• Passage to read:

▼

The last time the Minnesota House of Representatives met outside the city of St. Paul was in 1997; Republican Arne Carlson was governor, the Red River brought recording flooding, and 15-year-old Ivanka Trump had appeared on the cover of Seventeen magazine.
Starting Wednesday, the tradition of legislative jaunts to greater Minnesota is being revived as lawmakers sweep through Rochester, Austin and Winona and other southeastern communities on a three-day "mini-session" that's part listening session, issues forum, fact-finding mission and country tour.
There will be no bills to vote on, nor any formal hearings. But a message will be sent after a 22-year-hiatus that a growing number of lawmakers want to pay more attention to greater Minnesota.
"It gained traction now because we have heard, particularly those of us in greater Minnesota … that the Legislature tends to be too metro-centric," said Rep. Gene Pelowski, a Democrat who has represented Winona for more than three decades and was involved the last time his city hosted a legislative gathering 30 years ago.
House Speaker Melissa Hortman, DFL-Brooklyn Park, offered another reason: It's a chance for deeper dives into policy issues, removed from the pressures of daily legislative sausage-making during the regular session that will resume — barring a special session — in February.
Pelowski said he will be watching to see if the fall gathering sets the stage for a more productive session next year.
"We certainly have not been able to get our work done in the 120 days over two years that we're allotted," he said of the regular session. "I've made the argument that we should use the interims to better understand what we did, and then to plan better what we're going to do."
Organizers of the event, which centers around Winona and is expected to draw more than 100 legislators, say the hearings and tours might jump-start policy changes and build common ground across political divides. Others fear it could be a waste of $100,000.

▲

• Data records:
▼

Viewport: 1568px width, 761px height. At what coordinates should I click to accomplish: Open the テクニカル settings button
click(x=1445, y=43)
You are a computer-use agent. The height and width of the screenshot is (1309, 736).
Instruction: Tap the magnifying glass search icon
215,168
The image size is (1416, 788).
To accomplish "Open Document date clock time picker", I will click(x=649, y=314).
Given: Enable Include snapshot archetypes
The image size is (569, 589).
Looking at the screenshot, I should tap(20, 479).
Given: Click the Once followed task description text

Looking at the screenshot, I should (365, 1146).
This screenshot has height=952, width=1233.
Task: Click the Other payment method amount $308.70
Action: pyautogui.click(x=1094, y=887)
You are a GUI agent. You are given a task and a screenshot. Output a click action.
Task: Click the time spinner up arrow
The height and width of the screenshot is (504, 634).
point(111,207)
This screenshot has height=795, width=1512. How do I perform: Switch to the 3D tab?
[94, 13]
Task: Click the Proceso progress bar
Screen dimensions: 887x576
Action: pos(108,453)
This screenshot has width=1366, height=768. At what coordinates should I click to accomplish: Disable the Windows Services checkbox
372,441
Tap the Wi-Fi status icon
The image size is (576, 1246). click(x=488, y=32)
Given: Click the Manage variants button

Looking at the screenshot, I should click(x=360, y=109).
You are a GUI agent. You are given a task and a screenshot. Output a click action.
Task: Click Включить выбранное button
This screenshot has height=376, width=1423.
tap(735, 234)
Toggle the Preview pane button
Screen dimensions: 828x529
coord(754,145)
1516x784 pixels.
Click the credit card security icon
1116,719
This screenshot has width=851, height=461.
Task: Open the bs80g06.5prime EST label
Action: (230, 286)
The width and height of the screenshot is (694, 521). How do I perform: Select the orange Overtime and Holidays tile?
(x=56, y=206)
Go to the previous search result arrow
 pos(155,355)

▲

• What needs to be done: Reproduce the stretch of the article about the Minnesota House's mini-session from "There will be" through "30 years ago.". Nothing in the lines matters here.

• Answer below:
There will be no bills to vote on, nor any formal hearings. But a message will be sent after a 22-year-hiatus that a growing number of lawmakers want to pay more attention to greater Minnesota.
"It gained traction now because we have heard, particularly those of us in greater Minnesota … that the Legislature tends to be too metro-centric," said Rep. Gene Pelowski, a Democrat who has represented Winona for more than three decades and was involved the last time his city hosted a legislative gathering 30 years ago.